* _What to produce_:
Copy the Georgia politics text, beginning at "In 2003, on" and ending after "first since Reconstruction.", with "State Capitol" in place of "Georgia Dome".

START Page text

Legislators, as is their wont, have ideas of their own.
“I asked about the possibility of some Charlie Daniels or something like that,” said Representative Homer M. (Buddy) DeLoach, a Republican from Hinesville, “but they said they thought the classical music has a greater positive impact.”
“Having never studied those impacts too much,” Mr. DeLoach added, “I guess I’ll just have to take their word for that at the moment.”
In 2003, on January 13 at the Georgia Dome, Sonny Perdue took the oath of office as Georgia’s second Republican Governor, the first since Reconstruction.
Lies, Damned Lies and Statistics
There’s a lot of data that has been released in the AJC poll, and I’m working on a poll of my own right now, so I haven’t had time to dive into the AJC’s results in depth yet, so I’ll just offer a few tidbits here. The AJC poll released on the Governor’s race shows the following:
An Atlanta Journal-Constitution poll of 802 registered voters showed Deal with 47 percent support in a head-to-head matchup against 38 percent for state Sen. Jason Carter, his likely Democratic opponent.

END Page text
START Recorded data

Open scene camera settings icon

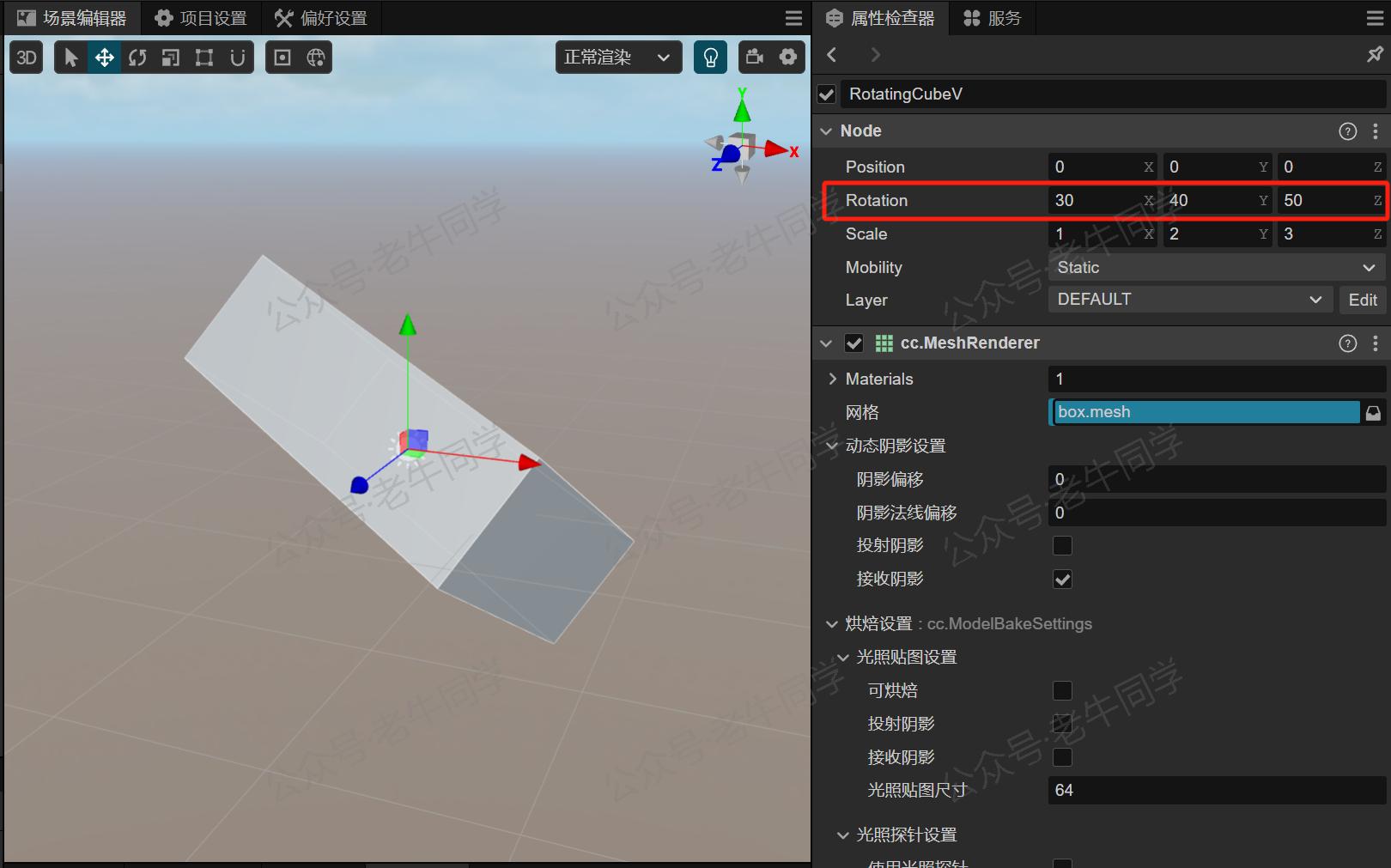(x=755, y=58)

END Recorded data

* _Output for this task_:
In 2003, on January 13 at the State Capitol, Sonny Perdue took the oath of office as Georgia’s second Republican Governor, the first since Reconstruction.